Этого мало. Тоже известно, что «своим» признавали Пушкина также декаденты и символисты. Положим, декадентам приходилось ссылаться лишь на отдельные выражения (особенно из стихотворения «Не дай мне Бог сойти с ума…»), но символисты могли привести немало доказательств в защиту своей родословной. Набросок «В начале жизни…» заключает поразительную аналогию с идеями Ницше: противоположение Аполлона и Диониса. «Гимн чуме» – вполне в духе настроений, господствовавших среди символистов («Все, все, что гибелью грозит…» и т. д.).
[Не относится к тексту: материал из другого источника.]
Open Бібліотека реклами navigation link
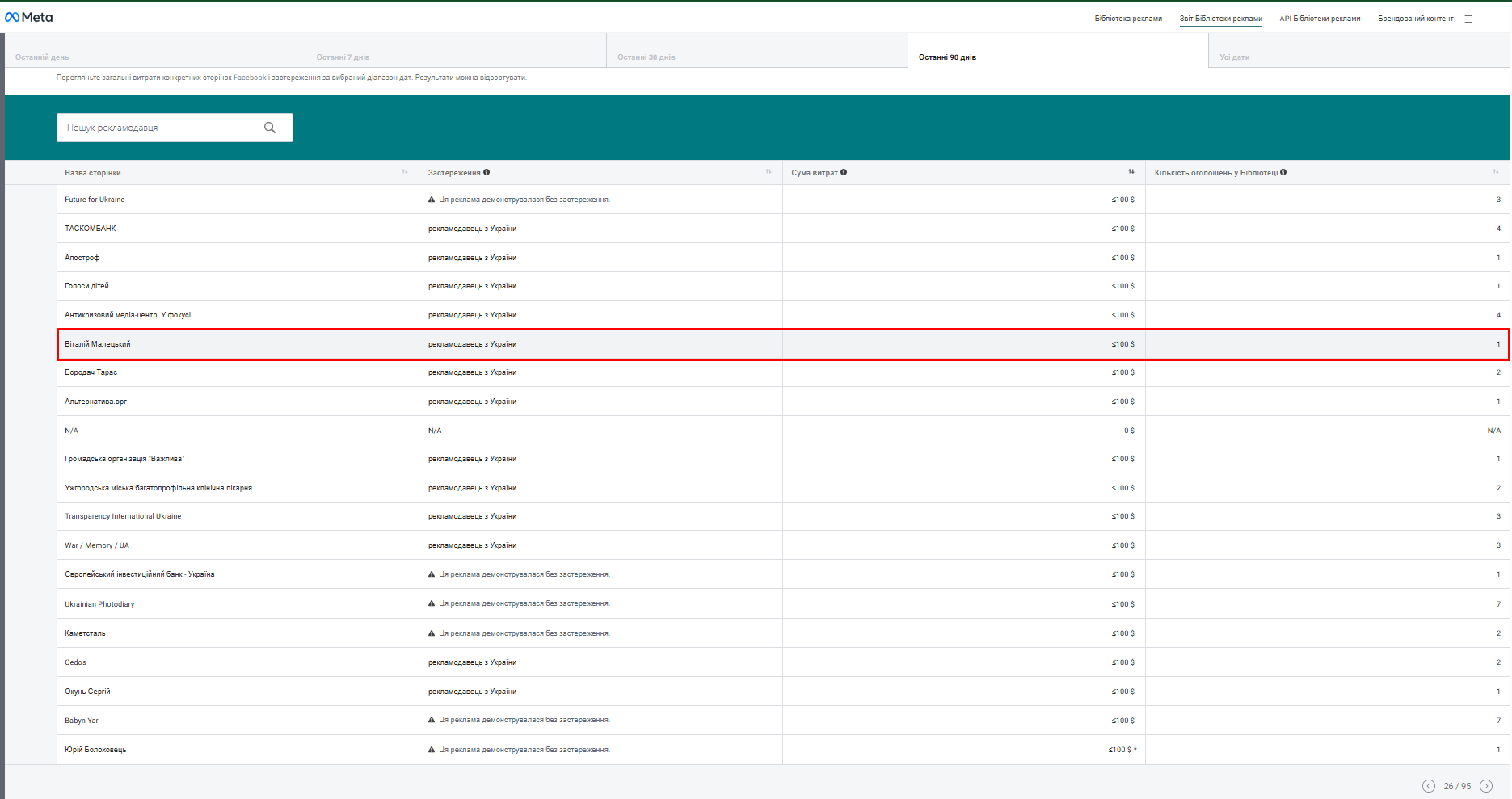This screenshot has height=799, width=1512. pyautogui.click(x=1128, y=19)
Отдельные стихотворения явно построены по методу символа или в манере импрессионизма («Люблю ваш сумрак неизвестный…», «Лишь розы увядают…» и др.).
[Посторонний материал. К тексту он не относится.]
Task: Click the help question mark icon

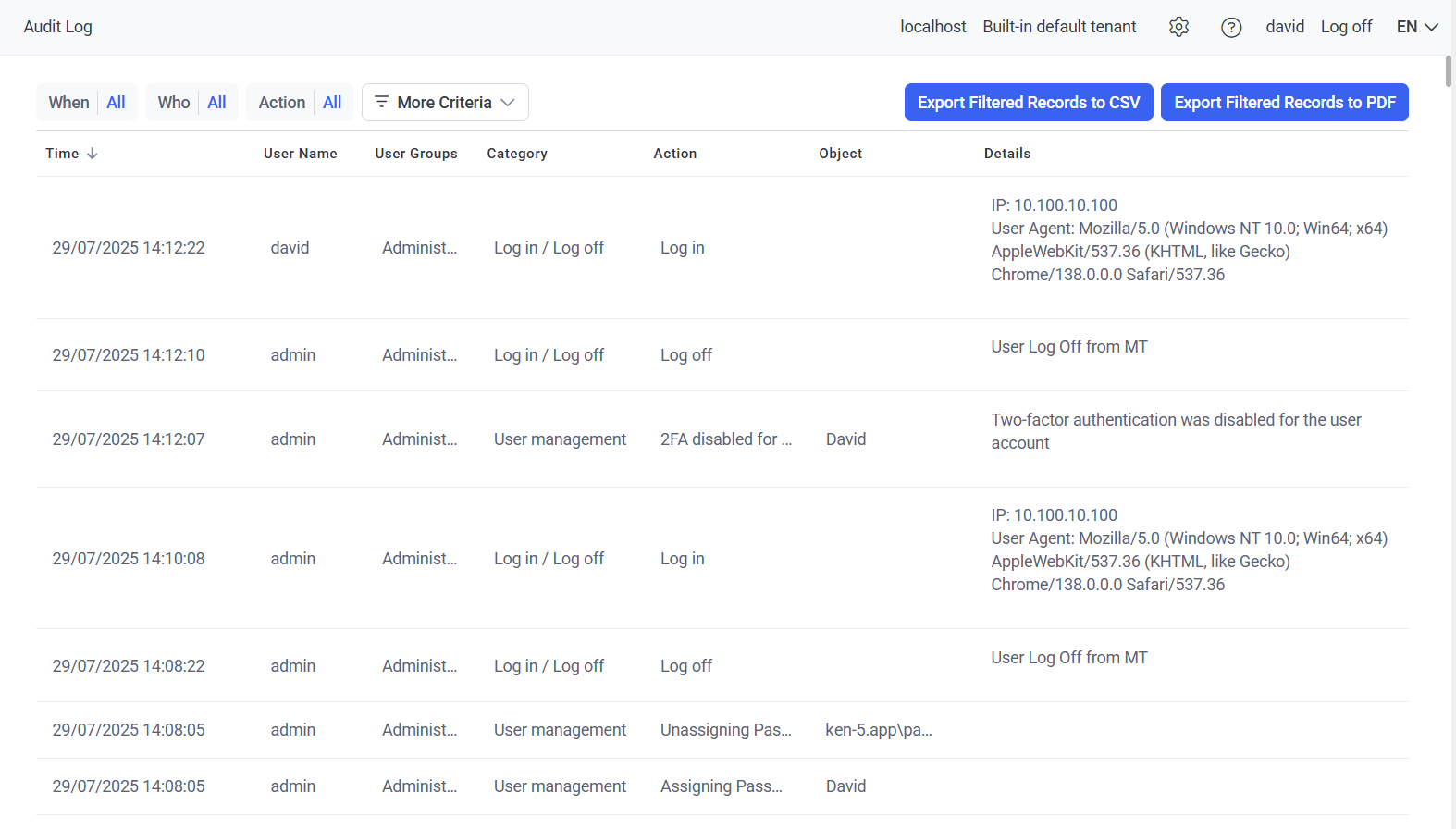Action: [x=1231, y=27]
Когда позднее будет вскрыто истинное значение нашего футуризма, станет ясно, что основное его устремление тоже не было чуждо Пушкину. Но в пору современных споров еще не настало время говорить об этом.
Остается добавить, что многие, самые значительные из позднейших созданий русской литературы, в сущности, развивают темы, данные Пушкиным. Петербургские повести Гоголя вышли из внешних описаний «Медного всадника». Напротив, идея «Медного Всадника» целиком легла в основу «Преступления и наказания»: имеет ли право человек, ради целей, которые он считает высокими, жертвовать жизнью другого человека? (Петр – Раскольников, бедный Евгений – старуха-процентщица). Идея «Цыган» повторена в «Анне Карениной». Идея «Египетских ночей» еще ждет гения, который сумел бы ее претворить.
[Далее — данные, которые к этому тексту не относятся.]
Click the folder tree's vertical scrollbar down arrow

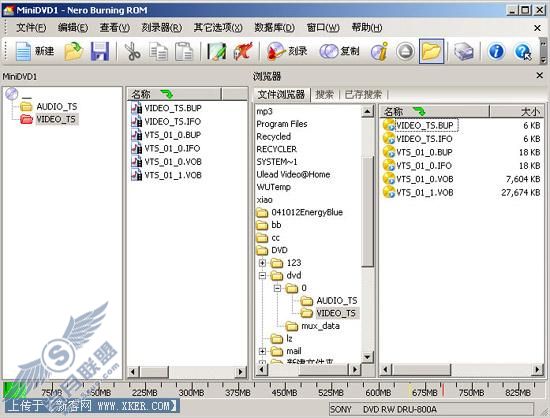(x=367, y=357)
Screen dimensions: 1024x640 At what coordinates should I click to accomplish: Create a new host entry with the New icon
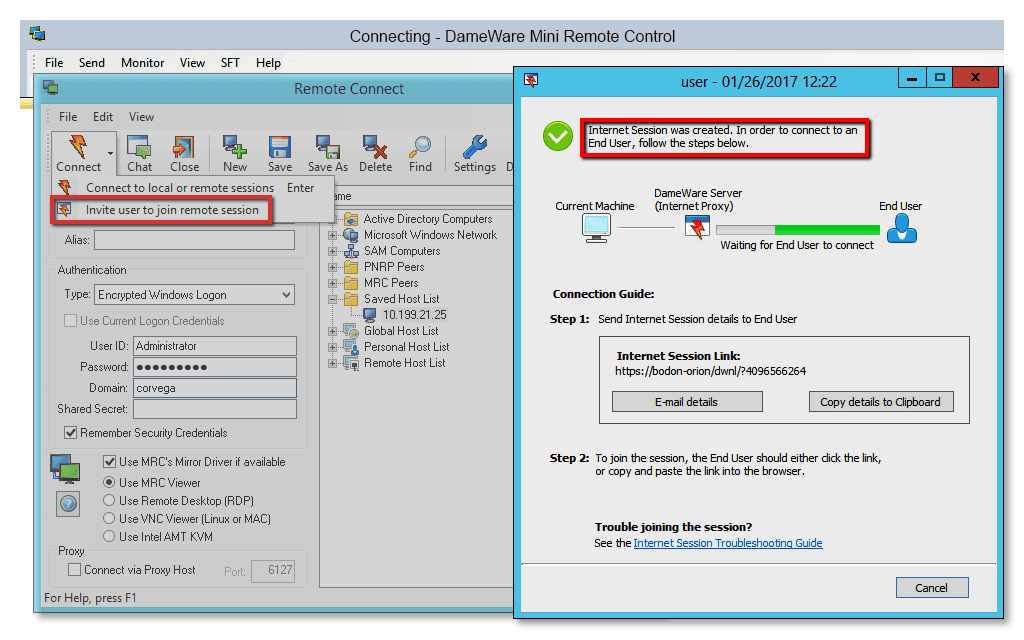pos(234,152)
Карамзин говорил, что, изучая русскую историю, он встречал много вопросов, разрешить которые не имел времени и которые оставлял будущим исследователям. Так и Пушкин, творя русскую литературу, видел множество возможностей, использовать которые все не мог. Ему не было даровано, как Гете, чуть ли не 70 лет деятельности. Пушкин прокладывал широкую дорогу русской литературе, но по пути намечал тропинки в сторону, шел по ним до известной границы, ставил там свою отметку с надписью: «я здесь был, я эту тропу знал». Многочисленные незаконченные наброски Пушкина, отрывки, брошенные четверостишия, недоговоренные строки, единичные стихи и суть эти надписи и отметки. По ним мы видим, что Пушкин в 20-х и в 30-х годах доходил уже до наших дней, а может быть, заглядывал и дальше.
1921Из отзывов Пушкина, рассеянных в его стихах и его заметках, можно составить достаточно подробную «Историю всеобщей литературы», – интересная работа, которая представила бы нам отзывы Пушкина о писателях всех стран и эпох.
Частью см. нашу статью «Стихотворная техника Пушкина», в над. Соч. Пушкина, под ред. С. Венгерова, т. VI.
Кстати: в изд. Л. Поливанова он назван семистопным хореем с ямбическим (?) окончанием – нелепость, соперничать с которой может только объяснение размера «Розы» в I т. академического изд., под ред. Л. Майкова.